[Some records]

+++

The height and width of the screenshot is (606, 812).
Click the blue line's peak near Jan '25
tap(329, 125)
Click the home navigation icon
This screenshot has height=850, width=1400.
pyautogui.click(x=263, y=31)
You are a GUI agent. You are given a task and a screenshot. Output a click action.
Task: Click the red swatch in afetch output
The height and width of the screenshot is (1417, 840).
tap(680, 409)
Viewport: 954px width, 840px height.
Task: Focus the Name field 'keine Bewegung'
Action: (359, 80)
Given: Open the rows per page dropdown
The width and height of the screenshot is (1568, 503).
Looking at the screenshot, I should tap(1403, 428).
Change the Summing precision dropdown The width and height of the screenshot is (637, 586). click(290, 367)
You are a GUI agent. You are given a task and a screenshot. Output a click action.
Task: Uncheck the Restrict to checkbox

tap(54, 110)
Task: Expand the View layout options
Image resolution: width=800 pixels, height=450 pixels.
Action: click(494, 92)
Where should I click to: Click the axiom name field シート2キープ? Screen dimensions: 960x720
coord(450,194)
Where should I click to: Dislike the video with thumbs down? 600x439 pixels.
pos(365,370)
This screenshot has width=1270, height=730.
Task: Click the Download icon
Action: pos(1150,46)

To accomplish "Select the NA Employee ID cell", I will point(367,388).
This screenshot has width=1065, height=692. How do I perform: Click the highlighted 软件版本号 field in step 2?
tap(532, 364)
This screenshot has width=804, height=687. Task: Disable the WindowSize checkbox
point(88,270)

+++

#### Required work:
Reproduce the lines from the start of the records through the line containing "tap(532, 364)", keeping each one unchanged.

#### The response:
The height and width of the screenshot is (606, 812).
Click the blue line's peak near Jan '25
tap(329, 125)
Click the home navigation icon
This screenshot has height=850, width=1400.
pyautogui.click(x=263, y=31)
You are a GUI agent. You are given a task and a screenshot. Output a click action.
Task: Click the red swatch in afetch output
The height and width of the screenshot is (1417, 840).
tap(680, 409)
Viewport: 954px width, 840px height.
Task: Focus the Name field 'keine Bewegung'
Action: (359, 80)
Given: Open the rows per page dropdown
The width and height of the screenshot is (1568, 503).
Looking at the screenshot, I should tap(1403, 428).
Change the Summing precision dropdown The width and height of the screenshot is (637, 586). click(290, 367)
You are a GUI agent. You are given a task and a screenshot. Output a click action.
Task: Uncheck the Restrict to checkbox

tap(54, 110)
Task: Expand the View layout options
Image resolution: width=800 pixels, height=450 pixels.
Action: click(494, 92)
Where should I click to: Click the axiom name field シート2キープ? Screen dimensions: 960x720
coord(450,194)
Where should I click to: Dislike the video with thumbs down? 600x439 pixels.
pos(365,370)
This screenshot has width=1270, height=730.
Task: Click the Download icon
Action: pos(1150,46)

To accomplish "Select the NA Employee ID cell", I will point(367,388).
This screenshot has width=1065, height=692. How do I perform: Click the highlighted 软件版本号 field in step 2?
tap(532, 364)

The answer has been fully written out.